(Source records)
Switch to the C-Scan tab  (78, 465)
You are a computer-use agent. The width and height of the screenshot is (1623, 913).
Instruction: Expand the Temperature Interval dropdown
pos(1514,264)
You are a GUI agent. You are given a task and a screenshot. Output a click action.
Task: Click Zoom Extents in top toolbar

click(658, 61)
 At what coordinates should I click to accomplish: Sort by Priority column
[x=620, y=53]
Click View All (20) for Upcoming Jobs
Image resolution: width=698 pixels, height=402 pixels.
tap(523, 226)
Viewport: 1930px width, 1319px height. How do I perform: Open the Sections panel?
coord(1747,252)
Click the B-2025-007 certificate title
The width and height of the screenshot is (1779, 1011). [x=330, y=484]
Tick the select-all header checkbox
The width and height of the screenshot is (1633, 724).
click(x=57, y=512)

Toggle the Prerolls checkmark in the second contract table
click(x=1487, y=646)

**Problem to solve**
Gather up every line in the data above that contains the word "agent", copying each one.

**Task answer**
You are a computer-use agent. The width and height of the screenshot is (1623, 913).
You are a GUI agent. You are given a task and a screenshot. Output a click action.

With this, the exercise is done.